Briggs had snapped his mop handle across his knee, clean through, and was coming at Carter with the splintered end held low like a spear. His face was blank. Not angry. Not frenzied. Just purposeful.
The jagged wood caught Carter across the ribs on the first swing. A hard, raking blow that tore through his jumpsuit and opened a line of fire across his side. Carter stumbled backward, his boots sliding on the wet tile, as he grabbed his own mop handle with both hands.
Briggs drove forward, thrusting the broken end at Carter's midsection. Carter twisted sideways and the point scraped across his hip instead of burying itself in his stomach. He swung the mop handle in a wide arc and connected with Briggs' shoulder, but the wet floor betrayed him and his back foot went out from under him. He hit the ground hard, the impact jarring through his spine.
Briggs was on him before he could get up. A knee on his chest, the splintered wood pressing down toward his throat. Carter got both hands on the shaft and pushed. Briggs outweighed him by forty pounds and the leverage was wrong and the wood was inching closer. Carter could see the grain of it, the pale inside where it had snapped, sharp enough to puncture.
"Guard!" Carter shouted. His voice bounced off the walls. "Guard!"
Nothing. No boots in the corridor. No response.
Carter bucked his hips and rolled, using the wet floor to his advantage this time, sliding out from under Briggs' weight. They scrambled on the slick tile, both men on their knees, grappling. Carter grabbed Briggs by the back of the head and drove his face into the edge of the nearest sink basin. The porcelain connected with a sound that Carter felt more than heard, a deep solid thud that vibrated through his fingers.
Briggs went slack. Not unconscious but stunned, his hands dropping to his sides, blood running from a split above his eyebrow. Carter hit him again. Same basin, same angle. This time Briggs folded and slid to the floor, his cheek pressed against the wet tile, his eyes open but unfocused.
Carter sat back against the wall, breathing hard. His ribs burned where the wood had torn the skin. His hip was bleeding. His hands were shaking.
He looked at the washroom entrance. The corridor beyond it was empty. No guard. No one coming.

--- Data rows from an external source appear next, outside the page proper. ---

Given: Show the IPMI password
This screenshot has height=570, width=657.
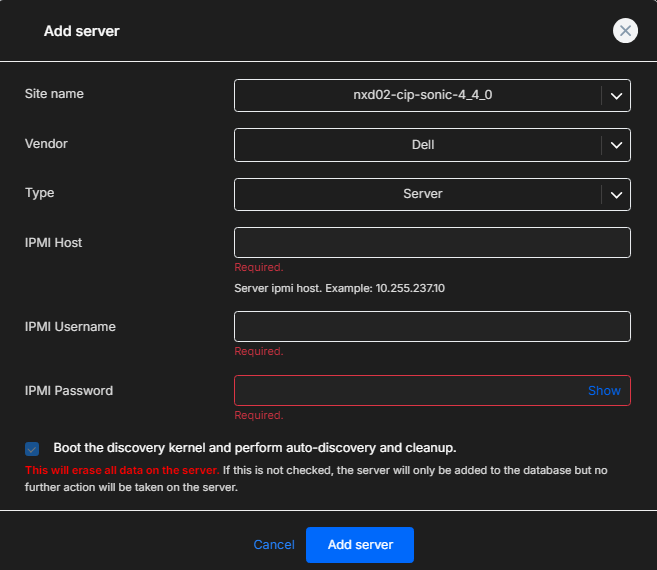Looking at the screenshot, I should (x=604, y=391).
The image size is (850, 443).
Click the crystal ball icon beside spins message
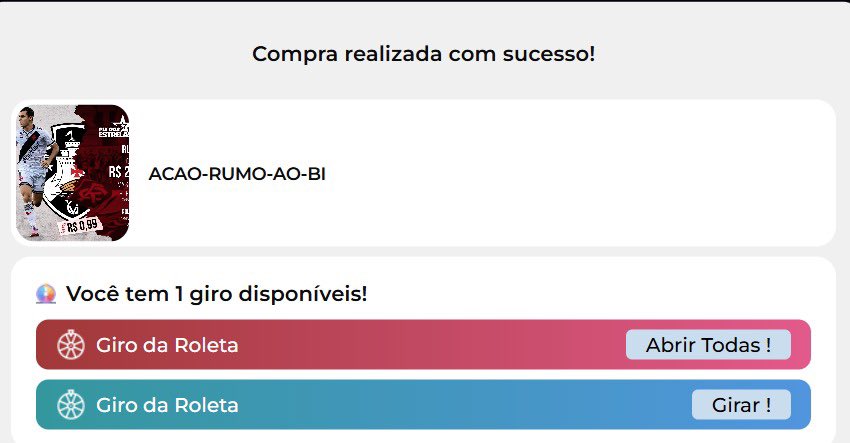point(46,294)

The chair where the officer was supposed to sit was visible from where Carter was and it was vacant.
Someone had arranged this.
Carter pressed his hand against the wound on his side and listened to the sound of his own breathing in the quiet room. Briggs groaned beside the sinks. Blood swirled in the standing water, thinning as it spread.
Twelve days. Someone didn't want him to make it that far.
The Adirondack MedicalCenter was busier than Noah had ever seen it. Extra vehicles in the lot. Lights on in wings that were usually dark. He badged through the security entrance and followed the signs to the pathology wing, where the corridor smelled of formaldehyde and cold air conditioning.
Adelaide Chambers was in the examination room with another medical examiner, both of them bent over a stainless steel table under surgical lights. The remains on the table weren't bodies in any recognizable sense. They were bones, stained dark by the tannic acid in the bog water, laid out in anarrangement that was trying to become a skeleton but had gaps where the peat had claimed what it wanted.
"Busy place," Noah said from the doorway.
Adelaide straightened and pulled her mask down. She was in her fifties, auburn hair pinned back. "It'll get busier once this reaches the media. They want us working around the clock before this place is full of parents coming to see if any of these bones belong to their kids."